> **HOW TO COMPLETE THIS TASK**: Look through the listing below for the line with "Screen dimensions: 644x606" and the line with "Given: Click the". Copy both, along with every line between them, exactly and with no pictures.

> **EXCERPTED DATA**:
--*--

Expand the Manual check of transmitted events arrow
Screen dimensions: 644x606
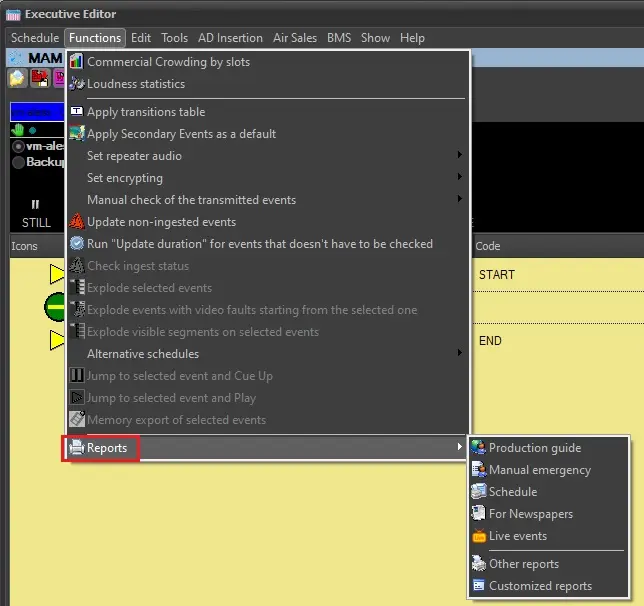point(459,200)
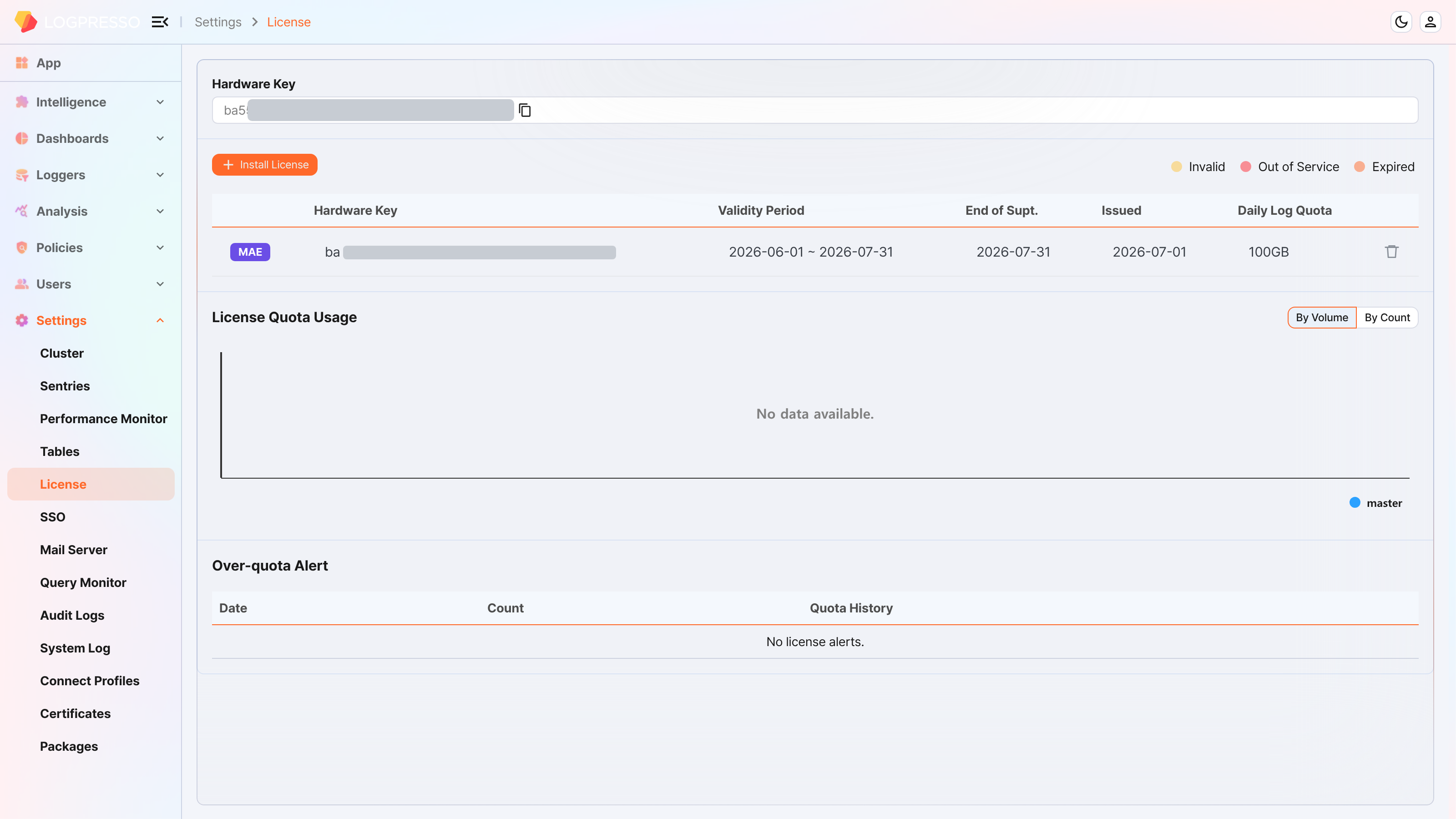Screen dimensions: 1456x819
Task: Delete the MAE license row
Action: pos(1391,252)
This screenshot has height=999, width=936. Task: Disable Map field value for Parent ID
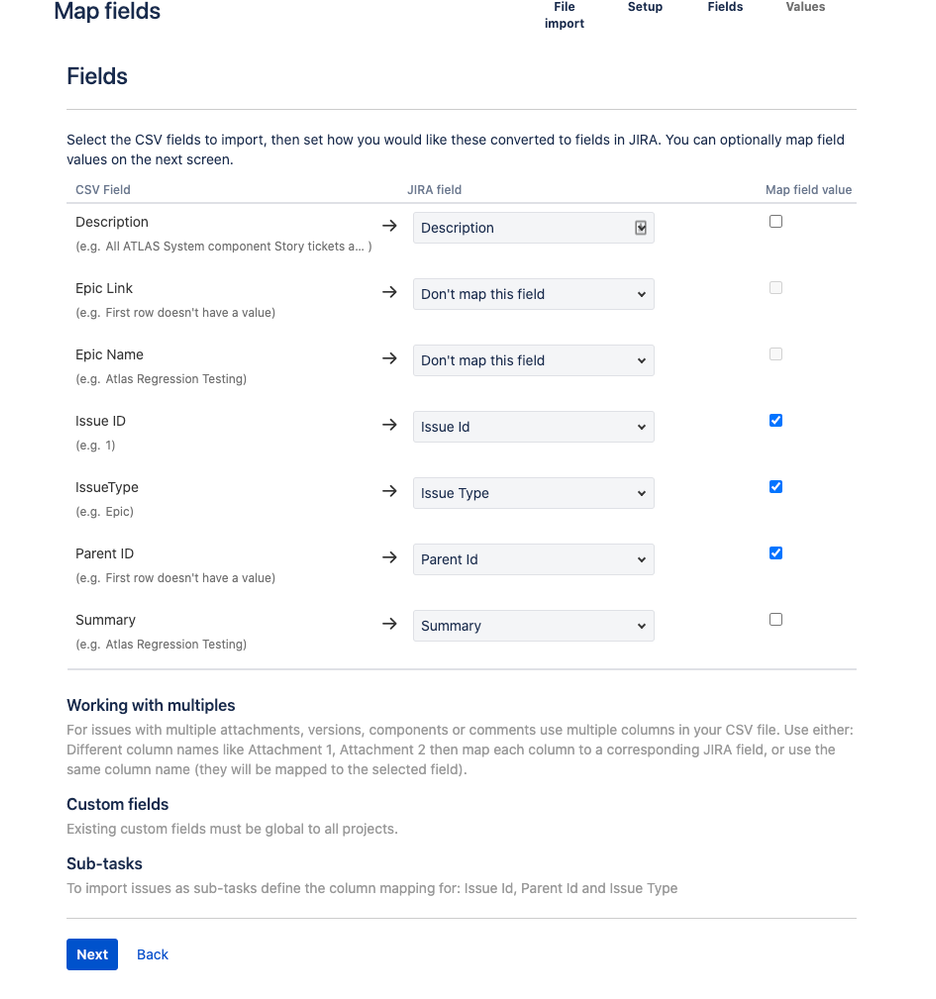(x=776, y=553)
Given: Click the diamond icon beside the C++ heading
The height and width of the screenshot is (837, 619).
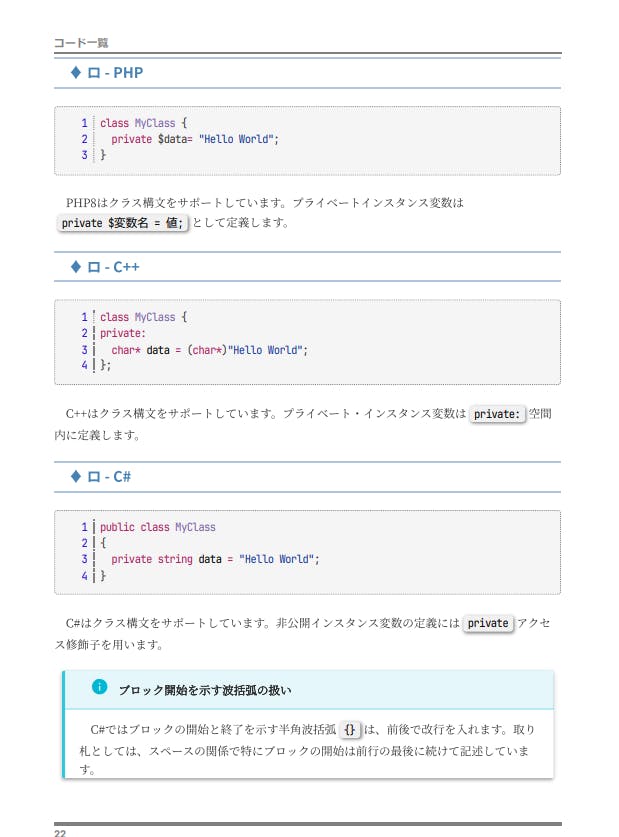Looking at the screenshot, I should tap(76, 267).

--*--

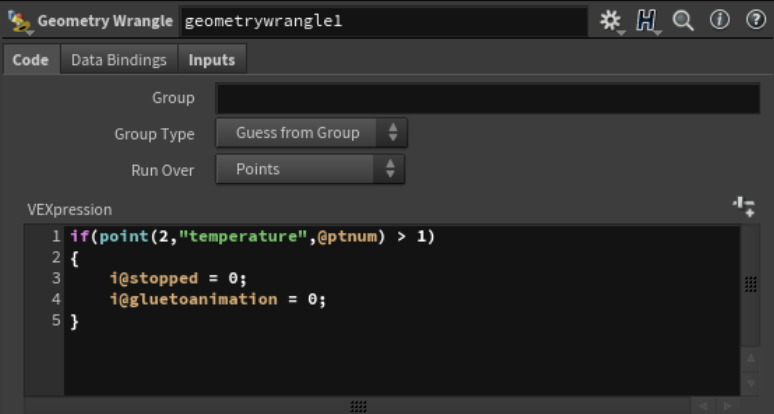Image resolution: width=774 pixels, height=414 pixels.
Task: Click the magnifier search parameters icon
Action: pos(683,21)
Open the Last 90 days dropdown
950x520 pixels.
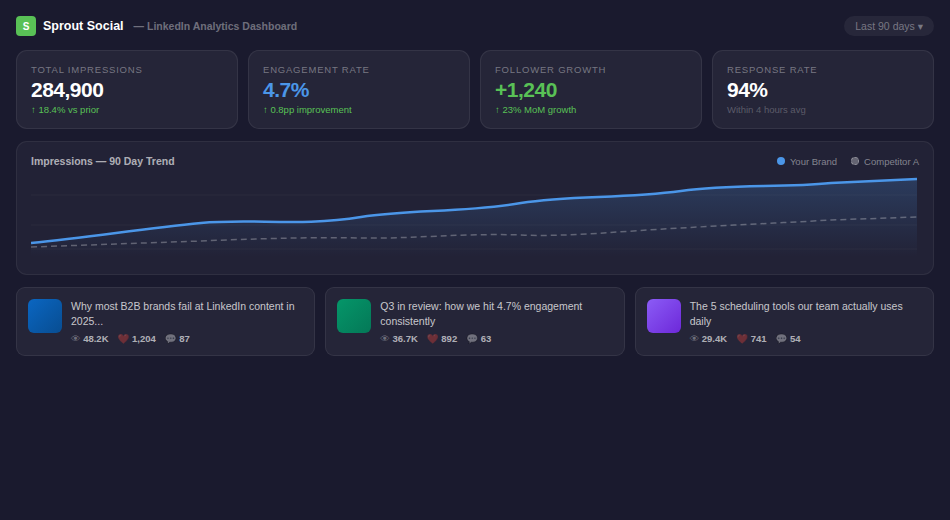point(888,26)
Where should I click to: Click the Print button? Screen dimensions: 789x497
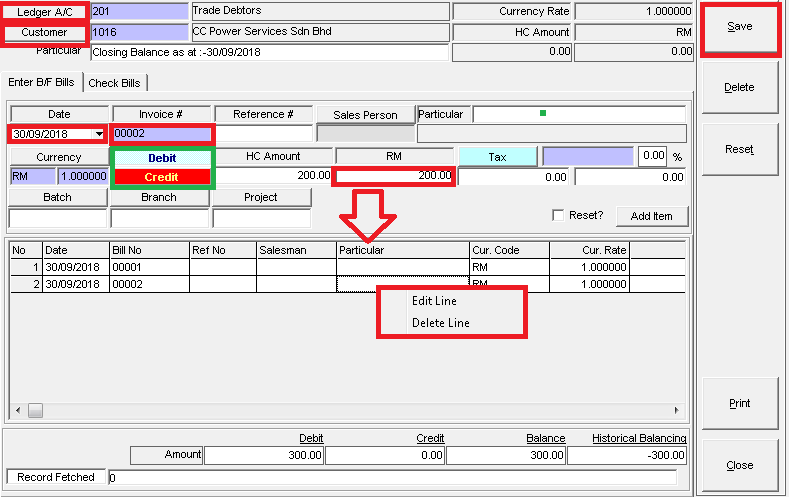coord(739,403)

--*--

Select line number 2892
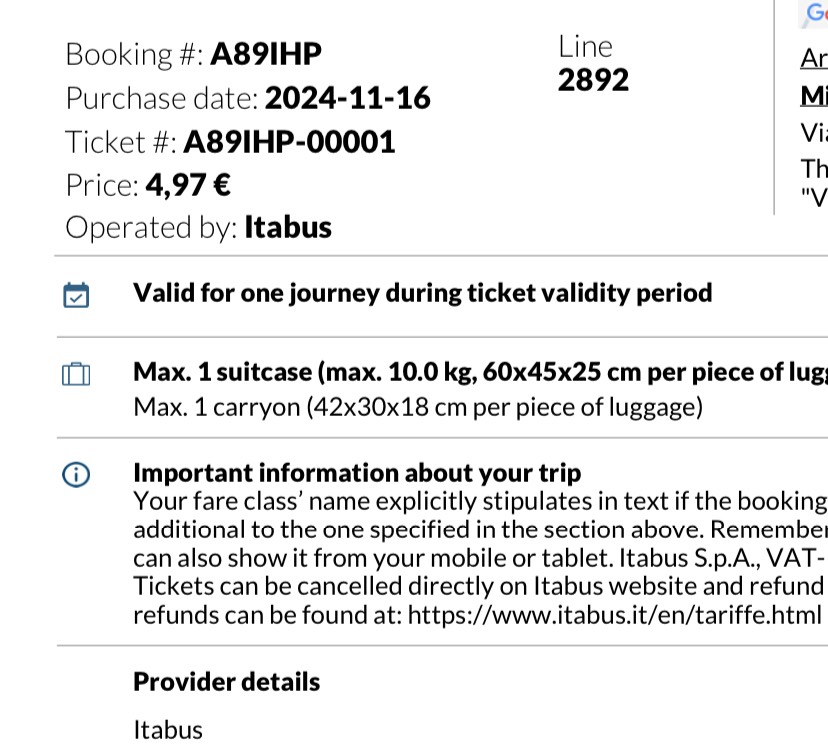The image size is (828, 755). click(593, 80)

--*--

> **TASK OUTPUT**:
Screen dimensions: 644x606
point(459,200)
Screen dimensions: 1456x819
Task: Delete the MAE license row
Action: pos(1391,252)
This screenshot has height=999, width=936. Task: Disable Map field value for Parent ID
(x=776, y=553)
Given: Click the diamond icon beside the C++ heading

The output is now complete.